Copy every line below where the string "computer" is found.

**** PROVIDED DATA

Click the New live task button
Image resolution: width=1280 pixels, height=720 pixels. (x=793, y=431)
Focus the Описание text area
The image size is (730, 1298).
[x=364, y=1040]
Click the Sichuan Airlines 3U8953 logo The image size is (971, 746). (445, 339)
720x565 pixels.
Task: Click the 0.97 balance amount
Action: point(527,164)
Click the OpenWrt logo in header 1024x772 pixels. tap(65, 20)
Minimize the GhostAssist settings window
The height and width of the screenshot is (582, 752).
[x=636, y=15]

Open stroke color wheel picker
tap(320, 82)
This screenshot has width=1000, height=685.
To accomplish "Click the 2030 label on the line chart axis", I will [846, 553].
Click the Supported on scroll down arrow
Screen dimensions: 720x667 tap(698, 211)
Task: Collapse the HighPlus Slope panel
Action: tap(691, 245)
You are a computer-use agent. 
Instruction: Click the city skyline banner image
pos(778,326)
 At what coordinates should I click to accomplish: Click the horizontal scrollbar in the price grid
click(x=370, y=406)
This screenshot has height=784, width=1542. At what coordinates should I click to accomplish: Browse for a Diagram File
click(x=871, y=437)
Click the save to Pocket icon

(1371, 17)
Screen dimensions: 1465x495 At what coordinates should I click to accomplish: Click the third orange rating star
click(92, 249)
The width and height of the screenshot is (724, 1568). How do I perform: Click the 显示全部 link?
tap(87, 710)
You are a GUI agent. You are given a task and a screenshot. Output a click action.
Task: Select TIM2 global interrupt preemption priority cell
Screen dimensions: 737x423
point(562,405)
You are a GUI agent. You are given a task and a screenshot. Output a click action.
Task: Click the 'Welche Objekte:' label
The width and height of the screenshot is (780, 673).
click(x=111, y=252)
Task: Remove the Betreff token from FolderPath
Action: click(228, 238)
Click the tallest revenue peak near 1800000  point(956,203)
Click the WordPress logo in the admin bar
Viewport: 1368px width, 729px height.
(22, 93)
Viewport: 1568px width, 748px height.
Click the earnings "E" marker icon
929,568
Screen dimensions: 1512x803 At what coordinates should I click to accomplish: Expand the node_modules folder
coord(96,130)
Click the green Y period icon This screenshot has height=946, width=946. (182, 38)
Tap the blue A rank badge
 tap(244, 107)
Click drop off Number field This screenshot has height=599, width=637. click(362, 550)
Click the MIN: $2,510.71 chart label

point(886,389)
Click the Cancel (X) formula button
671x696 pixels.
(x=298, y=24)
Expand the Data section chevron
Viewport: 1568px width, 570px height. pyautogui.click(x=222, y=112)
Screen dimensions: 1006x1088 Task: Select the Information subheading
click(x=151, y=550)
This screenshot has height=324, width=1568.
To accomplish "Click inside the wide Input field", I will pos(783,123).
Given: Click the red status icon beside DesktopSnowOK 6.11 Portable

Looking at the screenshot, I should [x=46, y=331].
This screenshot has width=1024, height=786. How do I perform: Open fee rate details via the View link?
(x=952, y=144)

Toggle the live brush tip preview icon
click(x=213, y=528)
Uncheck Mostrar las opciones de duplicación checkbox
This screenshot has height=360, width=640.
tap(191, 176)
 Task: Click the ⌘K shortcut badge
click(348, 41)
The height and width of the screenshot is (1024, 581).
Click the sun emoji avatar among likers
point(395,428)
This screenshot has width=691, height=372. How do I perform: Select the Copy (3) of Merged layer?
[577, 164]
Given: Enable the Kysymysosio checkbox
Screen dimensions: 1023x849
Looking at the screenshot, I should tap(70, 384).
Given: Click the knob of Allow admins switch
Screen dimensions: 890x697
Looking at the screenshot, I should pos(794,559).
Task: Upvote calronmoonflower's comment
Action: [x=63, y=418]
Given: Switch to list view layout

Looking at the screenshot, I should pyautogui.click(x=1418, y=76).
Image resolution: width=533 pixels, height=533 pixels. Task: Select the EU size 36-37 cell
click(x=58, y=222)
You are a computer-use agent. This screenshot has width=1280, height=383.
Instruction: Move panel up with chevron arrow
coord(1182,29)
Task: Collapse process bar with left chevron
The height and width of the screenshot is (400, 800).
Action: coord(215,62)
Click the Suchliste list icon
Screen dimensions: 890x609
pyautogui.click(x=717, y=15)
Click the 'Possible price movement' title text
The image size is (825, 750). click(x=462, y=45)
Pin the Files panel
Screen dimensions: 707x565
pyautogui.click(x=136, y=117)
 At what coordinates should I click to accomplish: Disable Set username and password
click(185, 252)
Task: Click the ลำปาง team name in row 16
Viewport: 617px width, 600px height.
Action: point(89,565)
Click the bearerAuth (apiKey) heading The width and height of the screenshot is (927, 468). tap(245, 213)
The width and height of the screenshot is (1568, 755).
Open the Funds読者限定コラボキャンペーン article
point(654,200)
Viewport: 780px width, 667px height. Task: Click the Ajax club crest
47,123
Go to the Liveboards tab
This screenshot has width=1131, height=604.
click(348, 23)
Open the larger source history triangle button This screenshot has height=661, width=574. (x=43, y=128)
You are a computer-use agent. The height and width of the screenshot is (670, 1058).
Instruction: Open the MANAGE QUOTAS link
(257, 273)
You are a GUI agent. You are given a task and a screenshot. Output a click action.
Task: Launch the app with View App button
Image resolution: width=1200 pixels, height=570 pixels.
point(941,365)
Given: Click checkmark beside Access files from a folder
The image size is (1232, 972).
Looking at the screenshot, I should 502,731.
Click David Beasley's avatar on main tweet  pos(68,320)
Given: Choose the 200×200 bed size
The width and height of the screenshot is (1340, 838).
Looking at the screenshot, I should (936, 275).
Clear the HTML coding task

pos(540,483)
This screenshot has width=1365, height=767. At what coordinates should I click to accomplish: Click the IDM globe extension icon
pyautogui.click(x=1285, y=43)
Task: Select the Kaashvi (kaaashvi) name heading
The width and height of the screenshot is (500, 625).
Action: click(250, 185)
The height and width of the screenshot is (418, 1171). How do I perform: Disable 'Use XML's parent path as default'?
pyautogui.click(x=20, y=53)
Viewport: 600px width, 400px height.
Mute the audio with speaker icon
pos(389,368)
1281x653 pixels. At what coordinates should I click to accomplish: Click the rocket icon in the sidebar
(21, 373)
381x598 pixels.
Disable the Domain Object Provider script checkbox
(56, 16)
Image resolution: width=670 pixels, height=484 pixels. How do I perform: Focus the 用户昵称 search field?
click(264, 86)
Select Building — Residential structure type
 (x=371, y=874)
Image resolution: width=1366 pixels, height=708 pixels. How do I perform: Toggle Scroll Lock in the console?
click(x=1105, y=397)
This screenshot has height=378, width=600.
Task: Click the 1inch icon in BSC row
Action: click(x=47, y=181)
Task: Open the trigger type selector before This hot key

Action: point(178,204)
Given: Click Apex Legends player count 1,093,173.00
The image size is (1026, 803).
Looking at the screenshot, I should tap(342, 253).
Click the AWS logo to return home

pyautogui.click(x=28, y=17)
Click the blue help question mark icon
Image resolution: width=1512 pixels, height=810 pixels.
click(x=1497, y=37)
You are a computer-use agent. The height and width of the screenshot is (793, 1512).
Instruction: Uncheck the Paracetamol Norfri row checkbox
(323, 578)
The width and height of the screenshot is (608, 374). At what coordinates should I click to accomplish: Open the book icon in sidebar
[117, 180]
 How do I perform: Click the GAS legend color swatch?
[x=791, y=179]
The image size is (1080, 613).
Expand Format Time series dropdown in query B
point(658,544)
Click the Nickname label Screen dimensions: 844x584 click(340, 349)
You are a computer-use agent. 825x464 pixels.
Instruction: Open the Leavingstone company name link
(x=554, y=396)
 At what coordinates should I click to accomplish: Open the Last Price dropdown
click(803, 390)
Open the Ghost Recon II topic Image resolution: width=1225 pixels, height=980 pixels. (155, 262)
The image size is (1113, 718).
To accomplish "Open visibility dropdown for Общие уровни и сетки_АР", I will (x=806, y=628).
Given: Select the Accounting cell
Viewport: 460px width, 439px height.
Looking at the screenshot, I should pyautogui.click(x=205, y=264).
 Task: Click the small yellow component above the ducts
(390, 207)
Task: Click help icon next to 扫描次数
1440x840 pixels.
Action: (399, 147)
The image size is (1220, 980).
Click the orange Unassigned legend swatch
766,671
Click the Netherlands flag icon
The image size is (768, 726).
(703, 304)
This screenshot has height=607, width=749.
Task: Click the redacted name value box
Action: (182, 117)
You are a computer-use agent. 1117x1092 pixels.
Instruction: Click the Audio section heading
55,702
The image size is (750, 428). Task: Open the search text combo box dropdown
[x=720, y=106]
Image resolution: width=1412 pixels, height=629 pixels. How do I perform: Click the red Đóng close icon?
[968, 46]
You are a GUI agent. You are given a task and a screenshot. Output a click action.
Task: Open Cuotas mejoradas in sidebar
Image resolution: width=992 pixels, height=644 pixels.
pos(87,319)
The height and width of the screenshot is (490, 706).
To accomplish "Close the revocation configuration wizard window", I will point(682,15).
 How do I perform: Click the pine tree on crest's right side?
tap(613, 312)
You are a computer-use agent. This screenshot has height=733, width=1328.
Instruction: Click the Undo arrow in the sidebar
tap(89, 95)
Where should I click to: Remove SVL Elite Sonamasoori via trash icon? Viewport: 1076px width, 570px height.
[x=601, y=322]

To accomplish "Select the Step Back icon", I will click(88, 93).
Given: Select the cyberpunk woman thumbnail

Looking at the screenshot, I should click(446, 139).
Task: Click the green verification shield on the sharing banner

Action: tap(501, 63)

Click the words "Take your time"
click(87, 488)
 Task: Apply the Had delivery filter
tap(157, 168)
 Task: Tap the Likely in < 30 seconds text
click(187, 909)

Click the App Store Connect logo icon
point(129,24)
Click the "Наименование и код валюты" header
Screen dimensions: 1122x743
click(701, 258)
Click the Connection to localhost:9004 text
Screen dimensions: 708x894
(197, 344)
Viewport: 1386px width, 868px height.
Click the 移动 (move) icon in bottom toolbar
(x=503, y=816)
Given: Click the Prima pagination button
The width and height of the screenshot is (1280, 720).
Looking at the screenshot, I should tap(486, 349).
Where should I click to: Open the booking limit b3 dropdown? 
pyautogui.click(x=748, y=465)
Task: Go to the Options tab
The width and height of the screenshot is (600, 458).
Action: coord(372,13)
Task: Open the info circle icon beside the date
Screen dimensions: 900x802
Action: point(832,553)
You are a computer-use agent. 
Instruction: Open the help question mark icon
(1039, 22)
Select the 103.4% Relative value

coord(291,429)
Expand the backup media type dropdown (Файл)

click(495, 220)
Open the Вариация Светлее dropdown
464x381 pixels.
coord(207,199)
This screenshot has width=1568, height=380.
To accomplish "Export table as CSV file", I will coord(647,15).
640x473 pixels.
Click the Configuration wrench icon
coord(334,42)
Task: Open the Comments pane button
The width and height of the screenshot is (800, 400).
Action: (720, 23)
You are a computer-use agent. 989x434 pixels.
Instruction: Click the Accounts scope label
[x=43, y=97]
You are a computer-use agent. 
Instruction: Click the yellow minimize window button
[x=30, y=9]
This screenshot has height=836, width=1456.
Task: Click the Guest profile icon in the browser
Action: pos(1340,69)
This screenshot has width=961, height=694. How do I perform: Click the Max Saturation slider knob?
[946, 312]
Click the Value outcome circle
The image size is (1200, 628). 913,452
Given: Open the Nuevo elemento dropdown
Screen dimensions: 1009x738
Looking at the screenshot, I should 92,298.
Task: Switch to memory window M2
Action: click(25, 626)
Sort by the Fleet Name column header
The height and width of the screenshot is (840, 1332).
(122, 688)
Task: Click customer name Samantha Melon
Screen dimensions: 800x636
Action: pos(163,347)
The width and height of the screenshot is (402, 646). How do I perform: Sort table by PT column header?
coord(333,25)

********

- _FINAL ANSWER_:
You are a computer-use agent. 
You are a computer-use agent. This screenshot has width=1280, height=383.
You are a computer-use agent. The height and width of the screenshot is (670, 1058).
You are a computer-use agent. The height and width of the screenshot is (793, 1512).
You are a computer-use agent. 825x464 pixels.
You are a computer-use agent. 1117x1092 pixels.
You are a computer-use agent. This screenshot has height=733, width=1328.
You are a computer-use agent. 
You are a computer-use agent. 989x434 pixels.
You are a computer-use agent. 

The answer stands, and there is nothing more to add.